Final leg of the 2016 trip

We finished our trip a little early, so here we are in our small house in East Texas with a rental car on the new driveway. Junior (RV) and the Toad (CRV) are both in the shop getting a ‘face lift’ from the deer hit in New Jersey (Blog).

Our last post was Kentucky through to Heiskell Tennessee, our next stop was Nashville the State Capitol of Tennessee. There is a really imposing Capitol building at the top of a hill with 140 steps leading up to it – yes we counted them – on the way back down. The building overlooks the Bicentennial Capitol Mall State Park in Nashville, an urban state park opened in June 1996 to commemorate the 200th anniversary of Tennessee’s statehood.

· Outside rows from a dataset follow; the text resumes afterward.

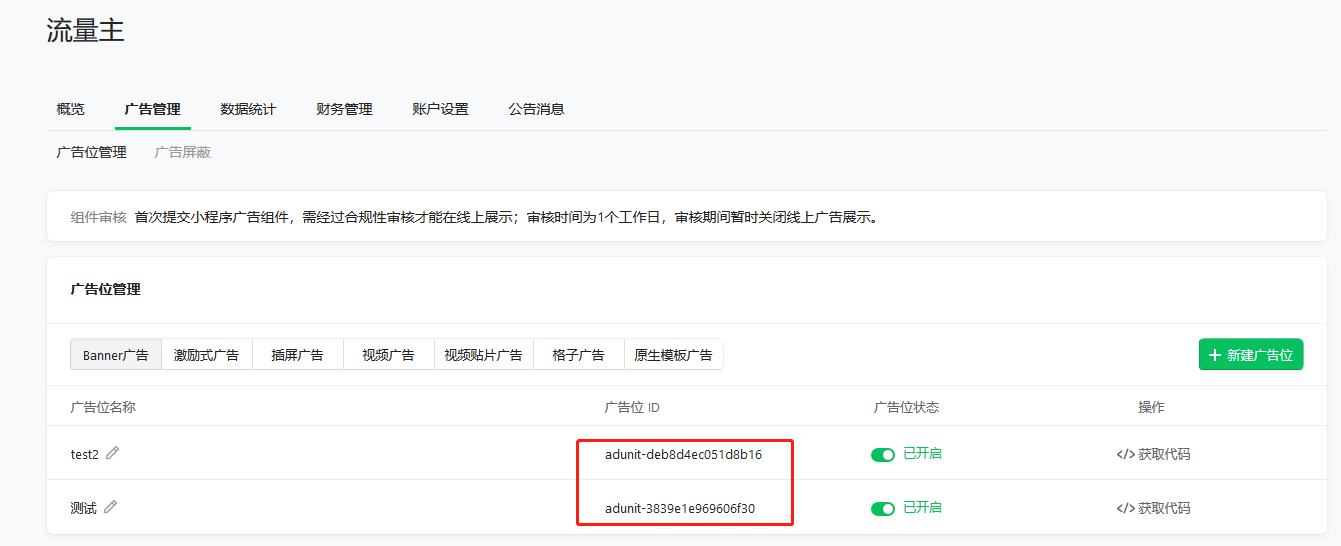
Task: Click the pencil edit icon beside test2
Action: (x=112, y=453)
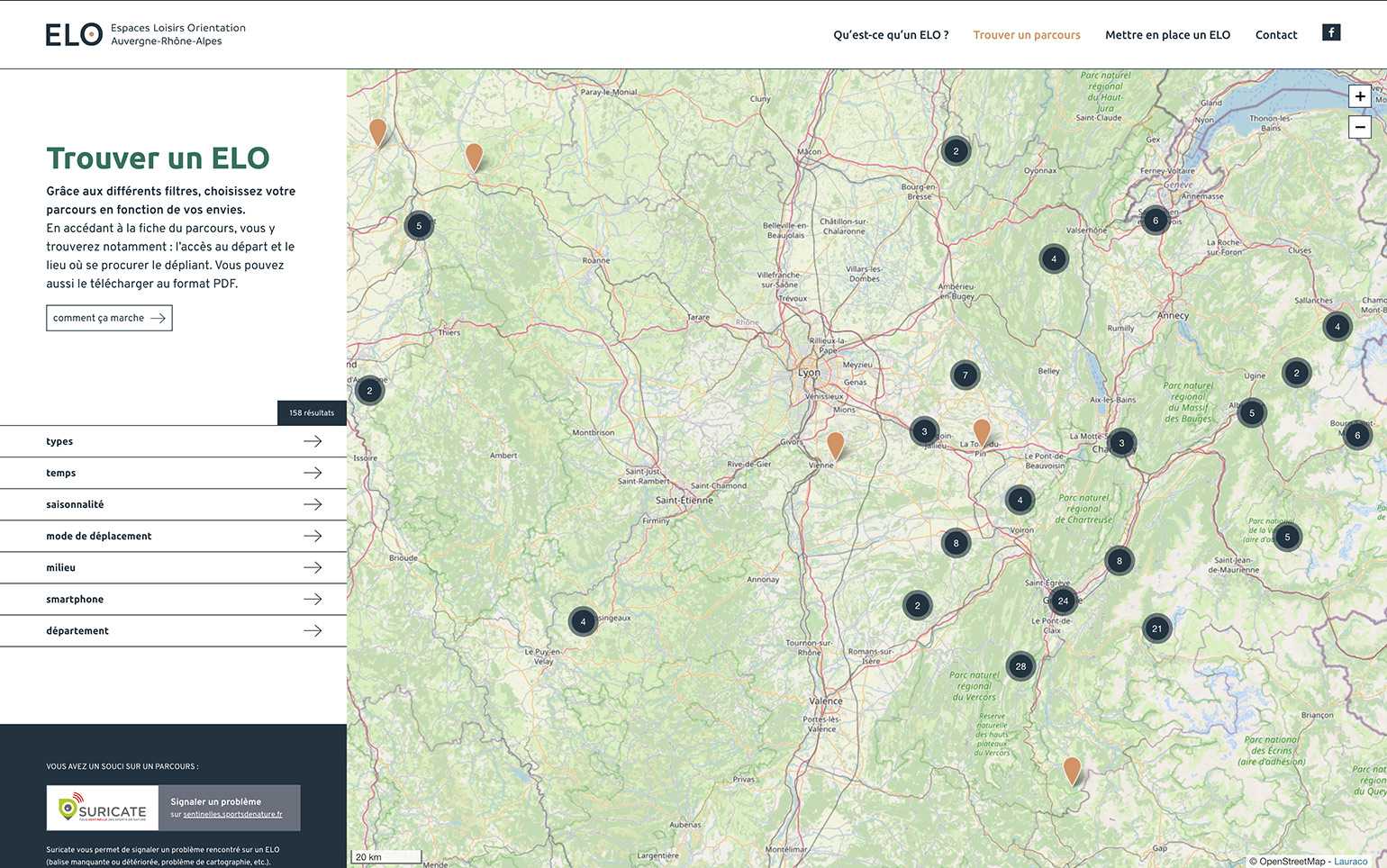The image size is (1387, 868).
Task: Open Mettre en place un ELO menu item
Action: (x=1167, y=35)
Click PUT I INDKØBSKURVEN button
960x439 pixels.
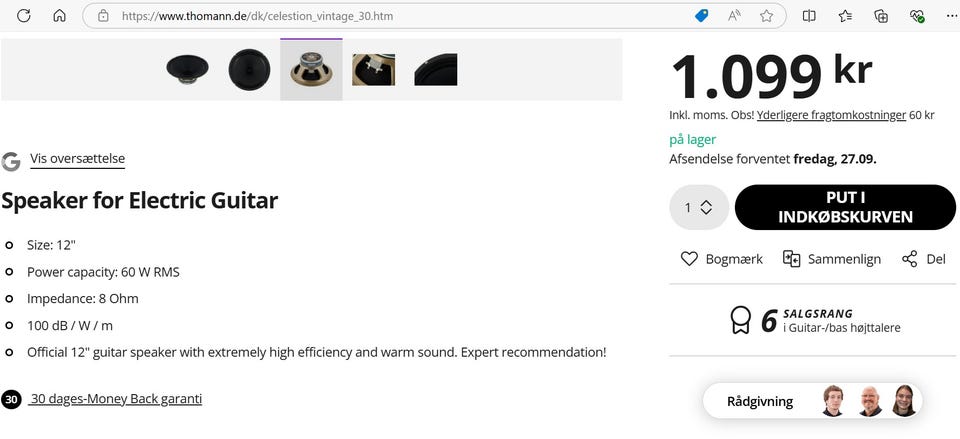[845, 207]
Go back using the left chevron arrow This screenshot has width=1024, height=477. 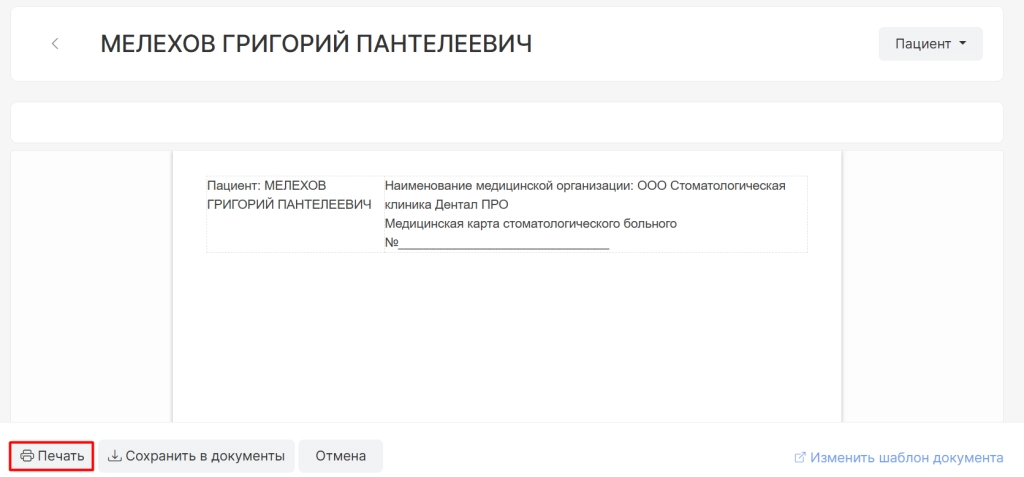tap(55, 44)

One of the other sights in Nashville, apart from the Grand Ole Opry, is the full scale replica of the Parthenon, built in 1897 as part of the Tennessee Centennial Exposition. The original structure was plaster and wood and was rebuilt on the same foundation in the mid 1920’s; it is now the home of an art museum.

After Nashville we headed to one of our favorite campgrounds – Tom Sawyer Mississippi River RV Park in West Memphis Arkansas, right on the banks of the great Mississippi river. We weren’t able to get a river front site this time, just one row back but still with amazing views of the barges pushing their cargo up and down the river, really peaceful – until the evening of 4th of July.

Rusty was due to be groomed so as we did in Montana, we took him to the groomers, went for some lunch and then headed for the Zoo. Memphis Zoo is very different and much larger than the small zoo in Montana – and it was very warm – so the shade and misters were very welcome havens.

From West Memphis we drove to Vicksburg in Mississippi and there we toured the Civil War site, not quite as big as Gettysburg, still impressive in size and the number of cannon and monuments, here is just a small selection of the monuments and battlefield views. Also some images of the USS Cairo, one of 7 ironclad gunboats built for the Union Navy at the start of the Civil War.

Nearly to the end of our shortened trip, leaving Vicksburg a couple of days early to stay one night at the Shreveport KOA so we could dump out our tanks ready for the short trip to East Texas. To say it was an eventful trip is an understatement – seriously considering ‘bull bars’ on the front of Junior or is a deer hit a little like lightening – rarely strikes twice?